What to look for: - Loss should decrease and stabilize - No sudden spikes (gradient problems) - No flat loss (not learning)

Model Card

The model card contains everything Featrix decided about your data:

model_card = fm.get_model_card()

# Column analysis
print("Columns:", model_card.get('columns'))

# Training decisions
print("Training config:", model_card.get('training_config'))

# Quality metrics
print("Quality:", model_card.get('quality_metrics'))

Predictor Quality

Performance Metrics

Check predictor performance:

predictor = fm.list_predictors()[0]

print(f"Accuracy: {predictor.accuracy:.4f}")
print(f"AUC: {predictor.auc:.4f}")
print(f"F1: {predictor.f1:.4f}")

Interpretation: - Accuracy: Overall correct predictions (can be misleading with imbalanced data) - AUC (ROC-AUC): Ability to rank positive cases higher (0.5 = random, 1.0 = perfect) - F1: Balance of precision and recall (important for rare classes)

Training Suggestions

Get automated suggestions for improvement:

# Human-readable report
report = predictor.training_suggestions(as_text=True)
print(report)

# Structured data
suggestions = predictor.training_suggestions()
print(suggestions)

This analyzes:

  • Class balance issues
  • Training convergence
  • Potential overfitting
  • Feature contribution

Detailed Metrics

metrics = predictor.get_metrics()
print(metrics)

Prediction Guardrails

Every prediction includes guardrails that warn about data quality:

result = predictor.predict(record)

# Check for warnings
if result.guardrails:
    for column, warning in result.guardrails.items():
        print(f"Warning on {column}: {warning}")

Guardrail Types

Guardrail Meaning Action
value_outside_training_range Numeric value is outside training distribution Prediction may be extrapolating
unknown_category Categorical value not seen during training Uses fallback encoding
missing_value Expected column is NULL Uses learned null representation
type_mismatch Value type differs from training May be misencoded

Handling Unknown Columns

result = predictor.predict(record)

# Columns in your input that weren't in training
if result.ignored_query_columns:
    print(f"Ignored: {result.ignored_query_columns}")
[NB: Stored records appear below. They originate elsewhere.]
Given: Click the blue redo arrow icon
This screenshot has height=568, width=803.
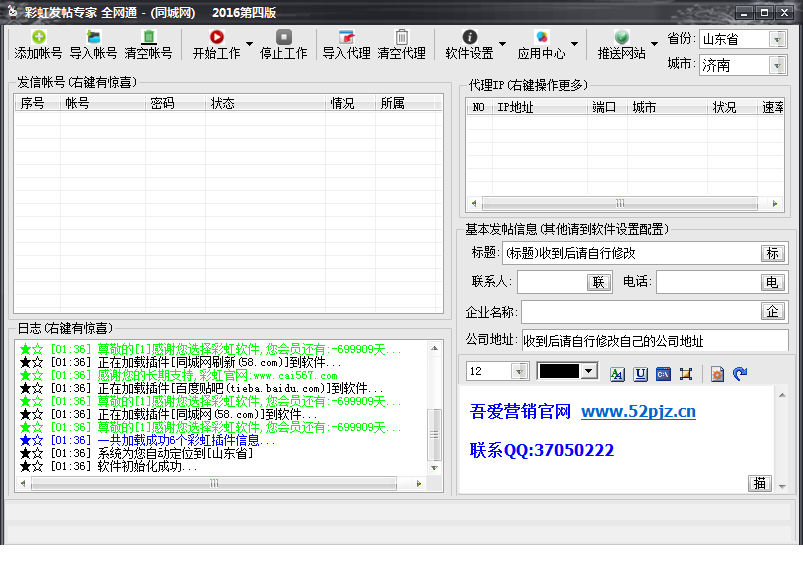Looking at the screenshot, I should (x=739, y=374).
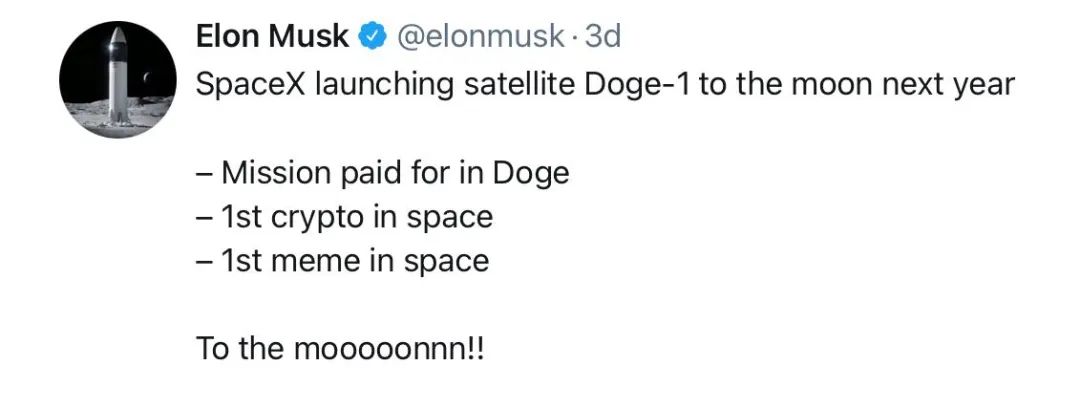Open the Elon Musk profile avatar
1080x408 pixels.
[118, 79]
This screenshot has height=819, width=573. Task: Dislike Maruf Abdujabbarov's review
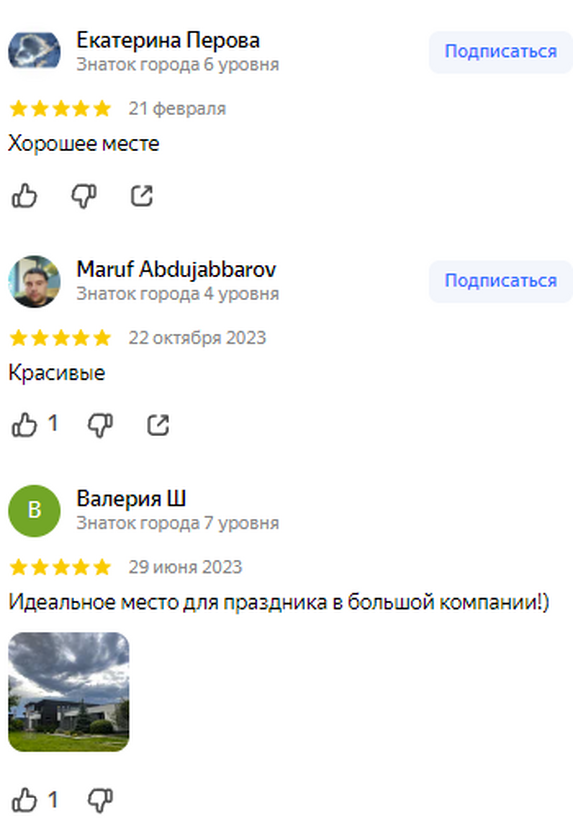point(100,425)
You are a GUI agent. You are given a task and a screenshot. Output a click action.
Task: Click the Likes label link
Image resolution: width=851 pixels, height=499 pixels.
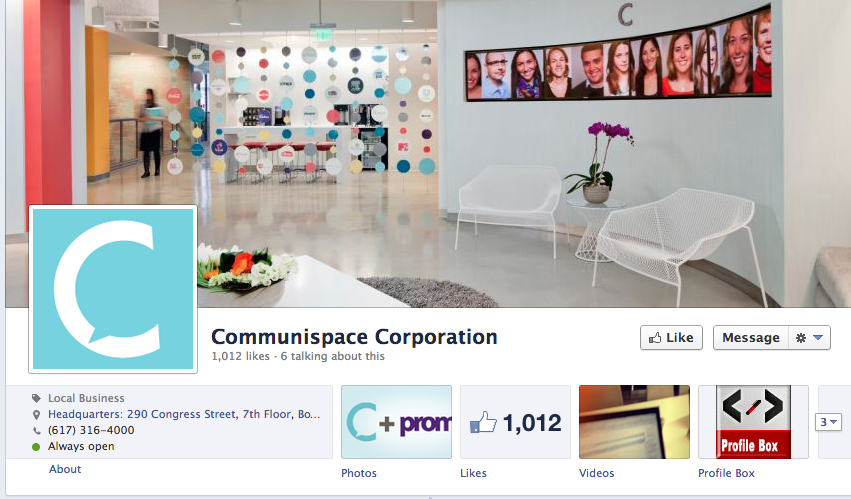(x=473, y=473)
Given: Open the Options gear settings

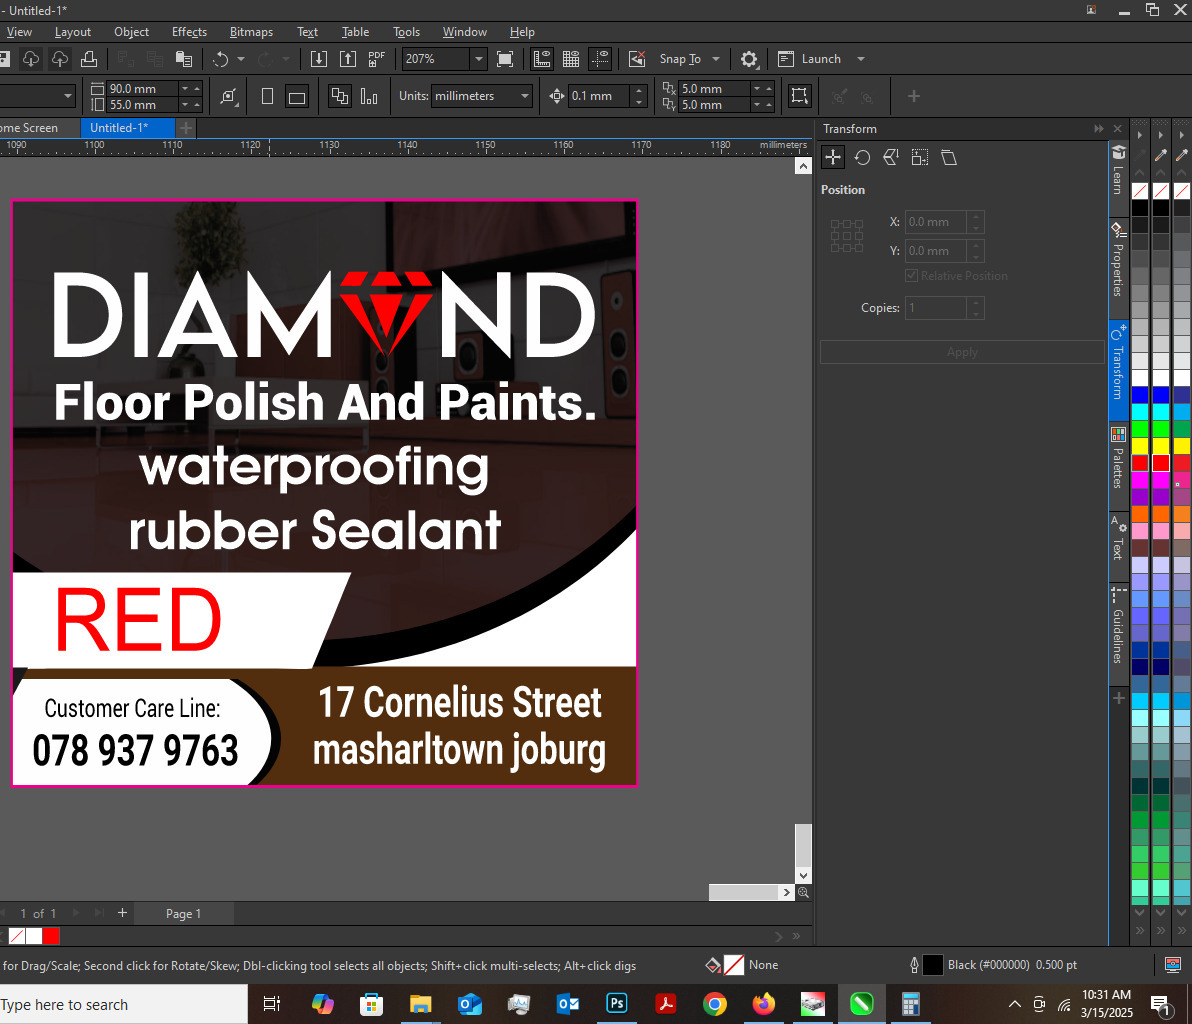Looking at the screenshot, I should 749,59.
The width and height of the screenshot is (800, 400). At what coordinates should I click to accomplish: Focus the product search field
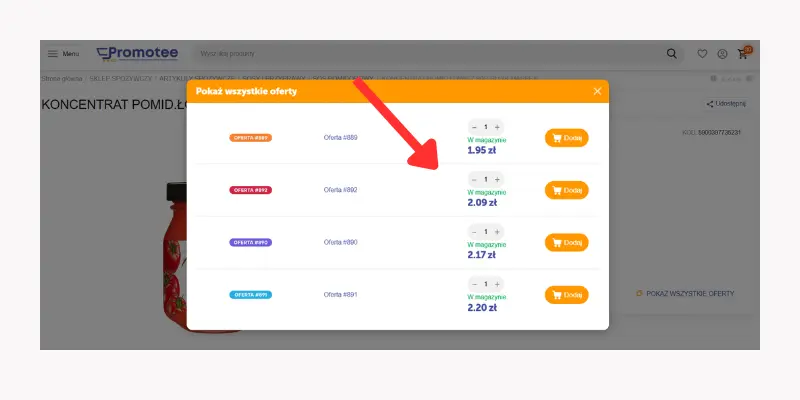(x=420, y=53)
# Columns the model knows about
print(f"Expected: {result.available_query_columns}")

Data Quality During Training

Column Type Detection

Featrix automatically detects column types. Check what it found:

model_card = fm.get_model_card()
columns = model_card.get('columns', {})

for col_name, col_info in columns.items():
    print(f"{col_name}: {col_info.get('detected_type')}")

Excluded Columns

Featrix may auto-exclude problematic columns:

# Columns excluded from training
excluded = model_card.get('excluded_columns', [])
for col in excluded:
    print(f"Excluded: {col['name']} - Reason: {col['reason']}")

Common exclusion reasons:

  • High uniqueness (likely an ID column)
  • All NULL values
  • Single unique value (no information)
  • Structural patterns (UUIDs, hashes)

Calibration

Featrix calibrates probability predictions so that "0.7 probability" actually means ~70% of such cases are positive.

Checking Calibration

The model card includes calibration information:

model_card = fm.get_model_card()
calibration = model_card.get('calibration', {})
print(f"Calibration method: {calibration.get('method')}")

Confidence Interpretation

The confidence field in predictions is normalized:

  • 0.0 = right at the decision boundary (uncertain)
  • 1.0 = maximally certain
  • Unlike probability, confidence accounts for the threshold
result = predictor.predict(record)

if result.confidence < 0.3:
    print("Low confidence - consider manual review")
elif result.confidence > 0.9:
    print("High confidence")

Production Safety Checklist

Before deploying to production, verify:

1. Model Quality

# Foundational Model trained successfully
assert fm.status == "done"
assert fm.final_loss is not None

# Predictor has acceptable performance
assert predictor.auc >= 0.7  # Adjust threshold for your use case
assert predictor.status == "done"

2. No Excluded Critical Columns

model_card = fm.get_model_card()
excluded = [c['name'] for c in model_card.get('excluded_columns', [])]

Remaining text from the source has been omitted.